Nice kommt mit einem ganz eigenen Weg ins Finale. Das Team setzte sich mit 2:0 gegen Strasbourg durch, eliminierte außerdem drei Ligue-1-Gegner und bezwang auch Montpellier sowie Saint-Etienne. In allen bis auf eine Pokalpartie in dieser Saison kassierte Nice höchstens ein Gegentor, dazu gelangen zwei Zu-Null-Spiele in Serie im Wettbewerb. Für die Südfranzosen ist es die zweite Finalteilnahme in diesem Jahrzehnt; 2022 verloren sie ihr bisheriges Endspiel im Stade de France gegen Nantes mit 1:0.
Zwischen beiden Klubs liegt aber ein Widerspruch, der das Finale interessant macht. Lens kommt mit einer starken Liga-Saison und einem klaren Abschlussmoment in den Pokal, während Nice trotz schwacher Ligafom und der Aussicht auf eine Zwei-Spiele-Playoff gegen Saint-Etienne im Endspiel steht.
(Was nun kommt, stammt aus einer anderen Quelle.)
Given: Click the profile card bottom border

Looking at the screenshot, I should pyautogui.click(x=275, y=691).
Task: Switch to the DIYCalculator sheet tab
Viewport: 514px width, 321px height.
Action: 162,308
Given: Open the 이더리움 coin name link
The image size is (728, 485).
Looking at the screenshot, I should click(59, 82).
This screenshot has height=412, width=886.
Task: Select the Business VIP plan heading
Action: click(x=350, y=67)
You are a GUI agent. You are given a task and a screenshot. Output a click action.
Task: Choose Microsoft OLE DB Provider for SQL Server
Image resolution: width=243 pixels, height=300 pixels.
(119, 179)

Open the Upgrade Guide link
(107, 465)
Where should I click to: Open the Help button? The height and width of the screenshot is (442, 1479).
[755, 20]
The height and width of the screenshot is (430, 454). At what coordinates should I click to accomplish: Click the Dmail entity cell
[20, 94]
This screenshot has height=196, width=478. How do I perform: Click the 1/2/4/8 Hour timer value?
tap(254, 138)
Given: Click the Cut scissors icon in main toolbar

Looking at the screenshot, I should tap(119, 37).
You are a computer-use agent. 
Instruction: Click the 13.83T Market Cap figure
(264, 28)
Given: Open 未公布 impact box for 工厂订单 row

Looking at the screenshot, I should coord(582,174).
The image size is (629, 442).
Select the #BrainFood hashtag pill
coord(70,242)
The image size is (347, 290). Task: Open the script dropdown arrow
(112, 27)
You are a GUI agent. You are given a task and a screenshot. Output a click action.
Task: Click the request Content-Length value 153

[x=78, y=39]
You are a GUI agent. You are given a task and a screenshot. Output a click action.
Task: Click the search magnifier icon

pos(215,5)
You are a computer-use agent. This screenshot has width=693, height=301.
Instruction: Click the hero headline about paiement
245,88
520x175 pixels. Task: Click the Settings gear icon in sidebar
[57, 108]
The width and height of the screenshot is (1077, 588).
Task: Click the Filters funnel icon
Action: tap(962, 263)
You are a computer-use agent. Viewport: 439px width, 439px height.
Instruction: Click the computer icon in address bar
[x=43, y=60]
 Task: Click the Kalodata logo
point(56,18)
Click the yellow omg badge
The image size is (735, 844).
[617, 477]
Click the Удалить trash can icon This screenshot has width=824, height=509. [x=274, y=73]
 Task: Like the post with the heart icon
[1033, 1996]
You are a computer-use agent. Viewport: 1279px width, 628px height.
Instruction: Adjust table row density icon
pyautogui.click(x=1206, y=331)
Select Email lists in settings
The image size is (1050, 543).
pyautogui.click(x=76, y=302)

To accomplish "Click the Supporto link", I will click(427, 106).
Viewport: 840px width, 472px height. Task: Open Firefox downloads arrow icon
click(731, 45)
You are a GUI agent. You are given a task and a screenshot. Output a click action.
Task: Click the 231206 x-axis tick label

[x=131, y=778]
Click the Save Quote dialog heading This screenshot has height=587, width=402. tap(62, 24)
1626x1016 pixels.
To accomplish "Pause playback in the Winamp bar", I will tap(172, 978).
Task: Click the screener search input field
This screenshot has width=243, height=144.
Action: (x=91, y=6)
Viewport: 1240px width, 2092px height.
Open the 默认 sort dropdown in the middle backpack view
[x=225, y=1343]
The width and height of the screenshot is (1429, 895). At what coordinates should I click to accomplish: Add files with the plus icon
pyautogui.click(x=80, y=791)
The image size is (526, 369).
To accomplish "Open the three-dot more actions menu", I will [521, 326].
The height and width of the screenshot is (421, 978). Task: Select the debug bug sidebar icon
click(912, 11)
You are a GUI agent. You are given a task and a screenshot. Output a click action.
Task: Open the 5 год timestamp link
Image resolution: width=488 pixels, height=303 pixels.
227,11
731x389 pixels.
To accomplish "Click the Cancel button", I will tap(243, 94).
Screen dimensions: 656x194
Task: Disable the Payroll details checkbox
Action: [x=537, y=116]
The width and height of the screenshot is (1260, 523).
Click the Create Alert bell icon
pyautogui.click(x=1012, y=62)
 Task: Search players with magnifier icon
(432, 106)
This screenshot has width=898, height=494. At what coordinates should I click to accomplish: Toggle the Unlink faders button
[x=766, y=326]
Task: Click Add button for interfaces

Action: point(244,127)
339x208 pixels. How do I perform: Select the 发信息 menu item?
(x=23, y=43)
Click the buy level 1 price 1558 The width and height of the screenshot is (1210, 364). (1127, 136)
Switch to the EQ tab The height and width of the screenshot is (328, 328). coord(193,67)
Sage muss zudem möglicherweise ohne Régis Gurtner und Samson Baidoo auskommen, beide könnten wegen einer Hamstring-Strain fehlen; Jonathan Gradit ist wegen einer Verletzung am unteren Bein eher kein Thema. Für Lens bleibt damit der Weg zum ersten Coupe-de-France-Titel klar, aber alles andere als bequem: ein Klub mit langer Pokalgeschichte, einer guten Saison und viel Druck trifft auf einen Gegner, der im Wettbewerb fast nichts anbrennen ließ.